The issue is that COBOL is not passing an operational descriptor... and the count of the number of parameters is part of the operational descriptor.

RPG always passes at least part of the opdesc (the part that has the count in it, to be exact). But other languages (C, COBOL, SQL, Java) do not pass this part of the opdesc unless they're specifically instructed to.

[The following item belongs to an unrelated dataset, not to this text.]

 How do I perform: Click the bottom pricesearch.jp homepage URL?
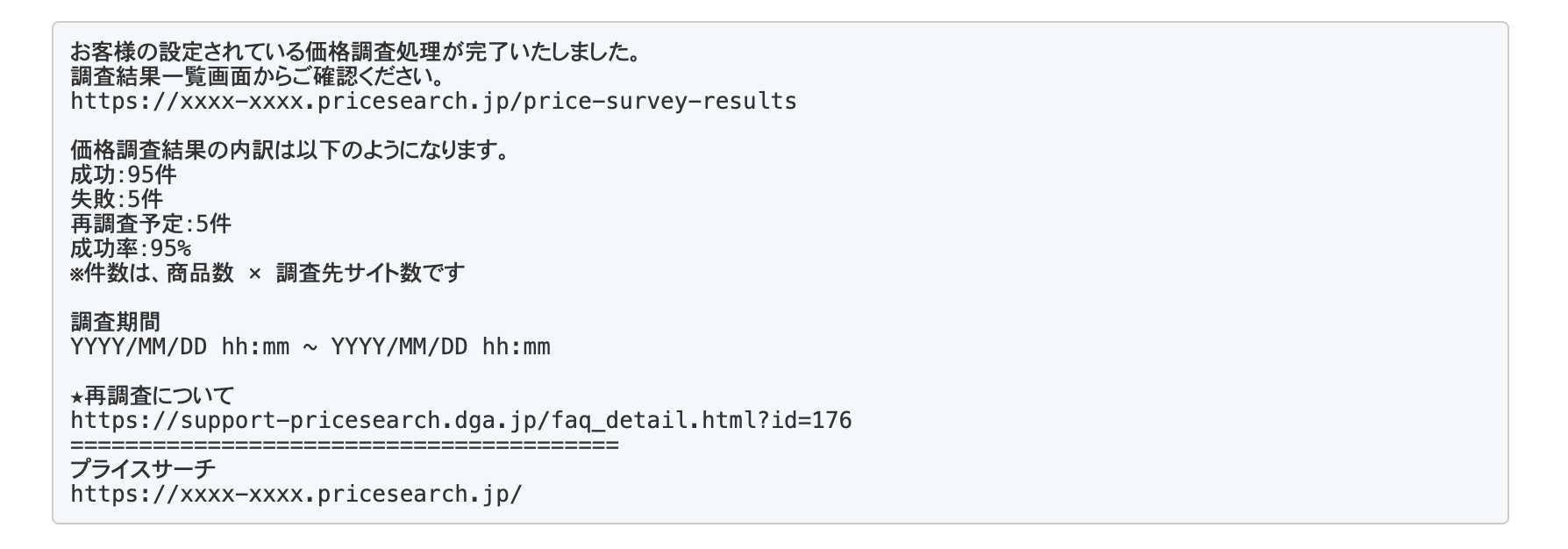(296, 495)
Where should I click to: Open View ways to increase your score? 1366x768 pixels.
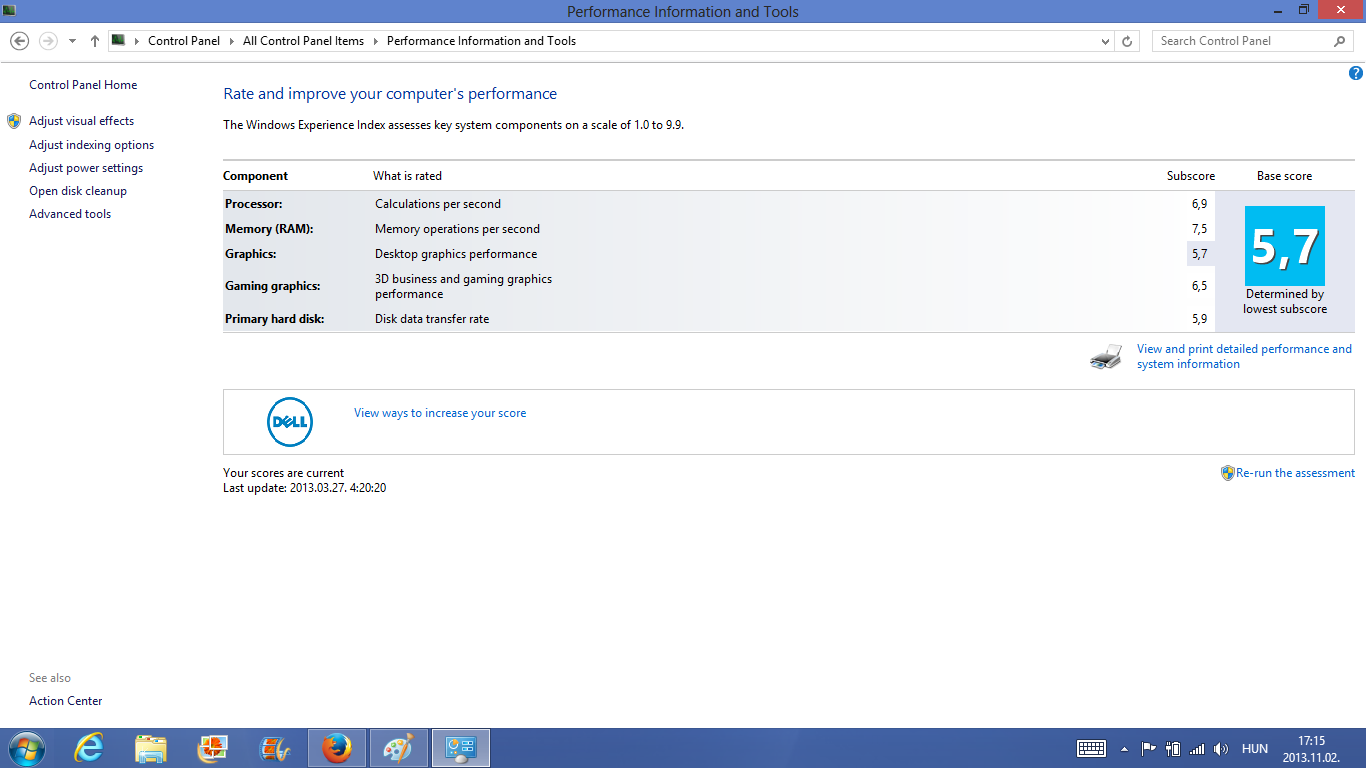(440, 413)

If you add 'USING ALL DESCRIBED' (IIRC) to the Cobol statement, it'll make your %PARMS work properly.



Aaron Bartell wrote:
Hi all,

I have an interesting situation where I am calling some RPG from COBOL
and the %parms bif doesn't seem to be working right. When I call
subproc1 I get a value of -1 in parms. After many issues trying to
get COBOL talking to RPG I am beginning to think it should be calld
ILBNCE "Integrated Language But-Not-Cooperative Environment"

COBOL:
01 parm1 PIC x(1024) VALUE " ".
01 dtaRslt PIC x(65535) VALUE " ".

CALL PROCEDURE "SUBPROC1" USING
parm1 RETURNING dtaRslt.


RPG:
P subproc1 b export
D subproc1 pi 65535a
D pParm1 1024a
D pParm2 10i 0 const options(*nopass)

D parms s 10i 0
/free

parms = %parms;
return '';

/end-free
P e

Any ideas? Anybody know if this is in fact a limitation?